Brazil’s manufacturing activity ended a three-month contraction in December as new orders picked up, though overall growth remained very slight, as President Dilma Rousseff kicked off a second term Thursday, vowing to tackle corruption and revamp the economy as her government reels from a series of setbacks.
The HSBC Purchasing Managers’ Index for the Brazilian manufacturing sector rose to a seasonally adjusted 50.2 in December from 48.7 in November. The 50 mark separates contraction from expansion, Reuters said.
The new orders index rose for the first time in nine months. Some businesses cited an increase in demand following Brazil’s October presidential election, with customers anticipating future price hikes, the survey showed.
Output shrank for the fourth straight month, but at the slowest pace over that time period. Still, a weak economy continued to sap demand for consumer and intermediate goods, according to the survey.
Production Rise
Input and output prices rose, impacted by weakness in Brazil’s currency, which has lost nearly 13 percent against the dollar this year.
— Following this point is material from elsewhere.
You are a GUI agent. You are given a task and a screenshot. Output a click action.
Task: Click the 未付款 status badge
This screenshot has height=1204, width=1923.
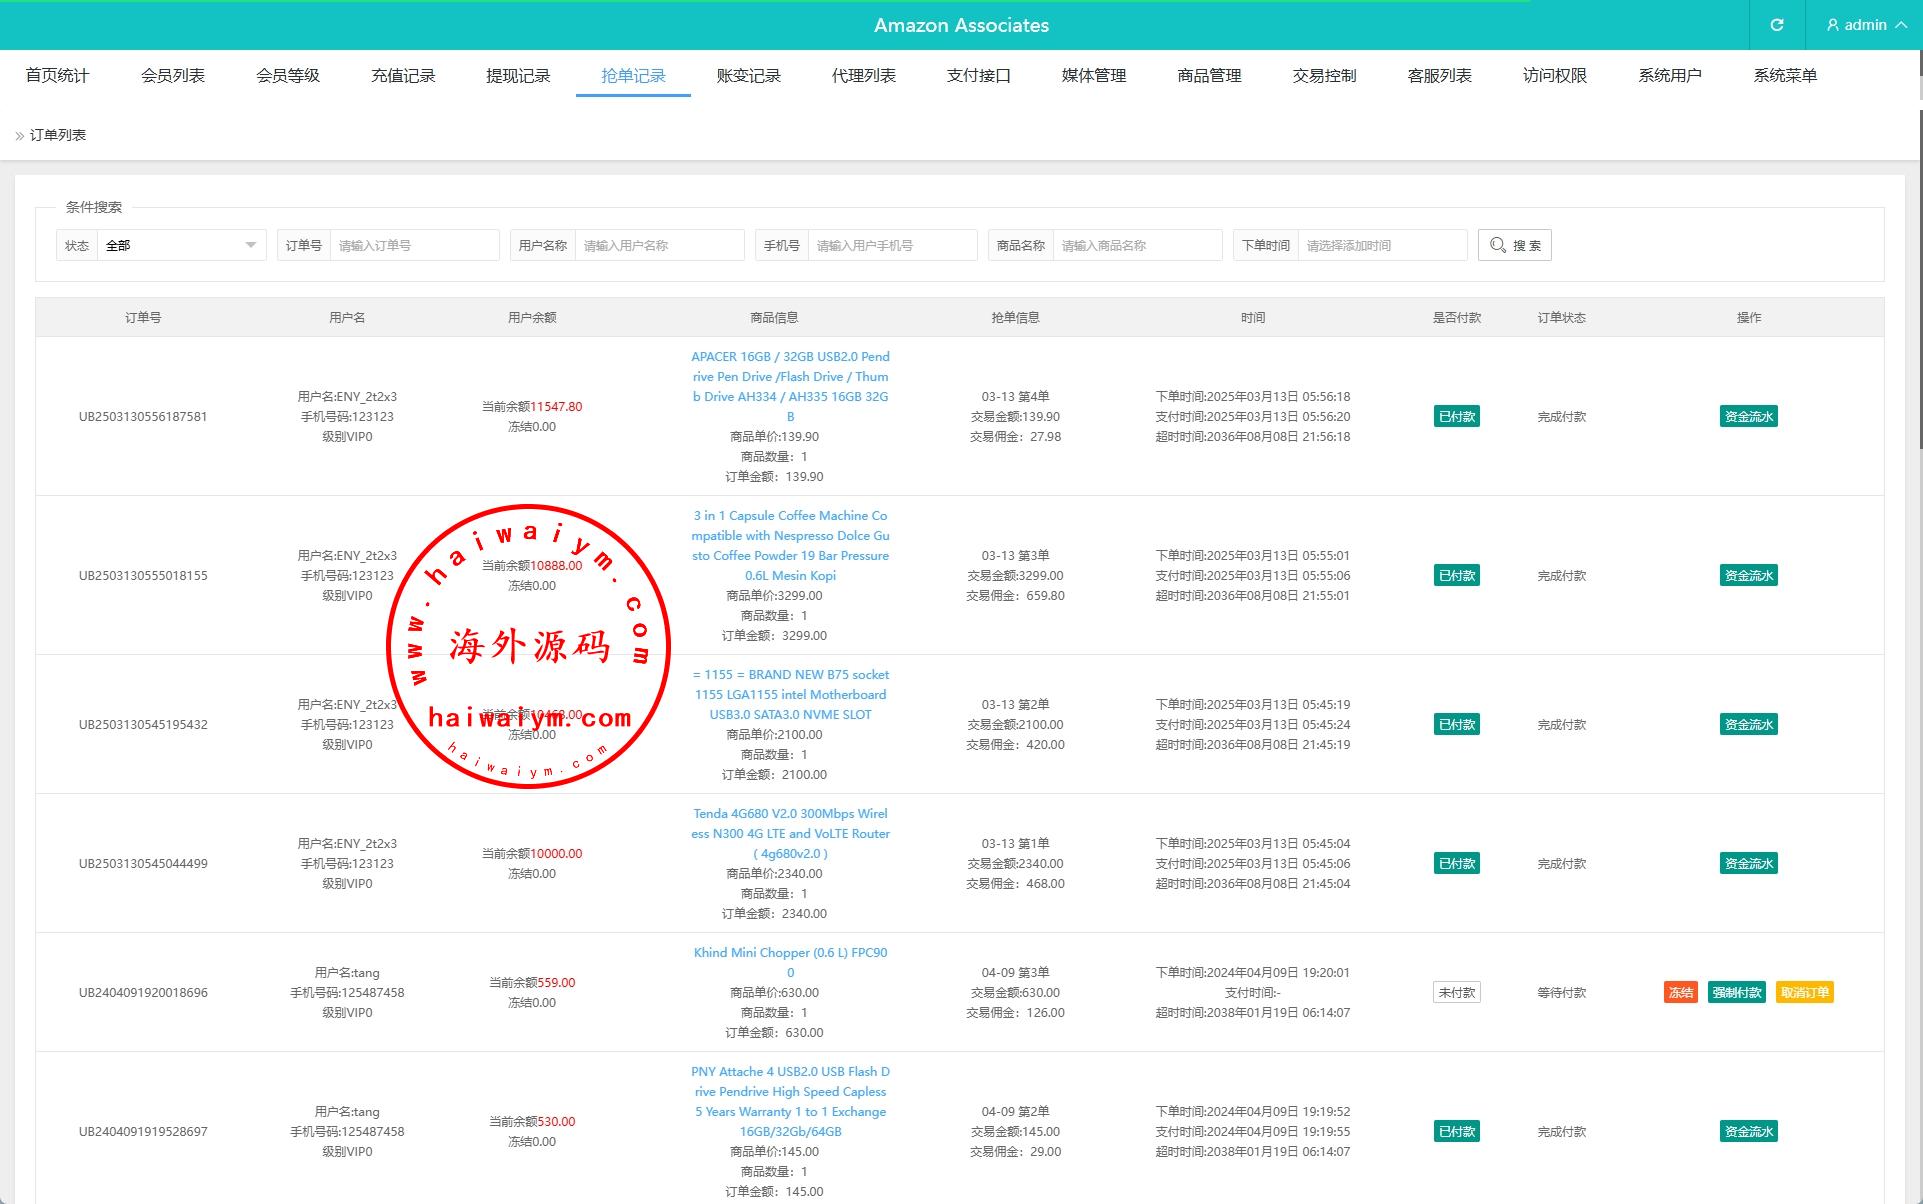[1456, 992]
High labor costs, poor infrastructure and a hefty tax burden still weigh heavily on Brazil’s manufacturers, whose lackluster performance has weighed on economic growth.
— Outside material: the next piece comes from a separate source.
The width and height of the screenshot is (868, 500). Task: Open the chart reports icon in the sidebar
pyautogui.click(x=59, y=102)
Brazilian industrial production is expected to post a 2.5 percent contraction in 2014, according to a central bank poll released last week. Economists in the poll predict economic growth of just 0.13 percent in 2014 and 0.55 percent next year.
Despite the slightly better industrial PMI data in December, “The outlook for the economy in 2015 remains weak,” said Andre Loes, chief Brazil economist at HSBC.
President Vows
Brazil’s economy, once booming, has barely grown during Rousseff’s time in office, and her administration is embroiled in a multimillion-dollar graft scandal at state-owned oil giant Petrobras, AFP reported.
But the former guerrilla promised to face the scandal head on, vowing to punish anyone found guilty of illicit dealings.
“We are going to rigorously investigate everything that has happened,” the leftist Rousseff said, speaking at the ceremony attended by the US and Chinese vice presidents as well as 13 heads of state, most from Latin America.
“We must investigate and punish, but without weakening Petrobras or diminishing its importance,” she added, drawing warm applause at the ceremony at Brazil’s Congress.
The Petrobras scandal and the ongoing police investigation -- dubbed “Operation Car Wash” -- erupted just a few months before the election.
So far suspicion has fallen on 39 people, including former Petrobras directors and executives from construction firms, a network that allegedly laundered around 3.8 billion creamed off from inflated contracts to give kickbacks to mainly pro-government politicians.
Petrobras stocks plunge
Petrobras is also facing legal action in the United States over investor losses emanating from the scandal that has seen the firm’s stock plunge, and hit its creditworthiness and ambitious investment plans.
The scandal – and poor economic performance – sparked mass street demonstrations during Rousseff’s first term.
Rousseff has also come under fire for Brazil’s sluggish economic growth, and though economists do not expect a major boost in 2015, she said reviving the economy was a top priority. “Brazil must return to the path of growth,” she stressed, after arriving at the ceremony in an open-top Rolls Royce.
“We’ll do this with the least sacrifice possible for the population, especially the most needy,” she said.
Growth, forecast to come in barely above zero in 2014, has slumped badly compared with 2010’s heady heights of 7.5 percent under Lula.
The world’s seventh-biggest economy boomed for a time under Silva, before suffering from a decline in Chinese-led demand for commodities just as Rousseff took over.
For her second term, Rousseff has appointed a new minister tasked with breathing new life into the economy: pro-market economist Joaquim Levy, who has already drawn up plans to make public purse savings.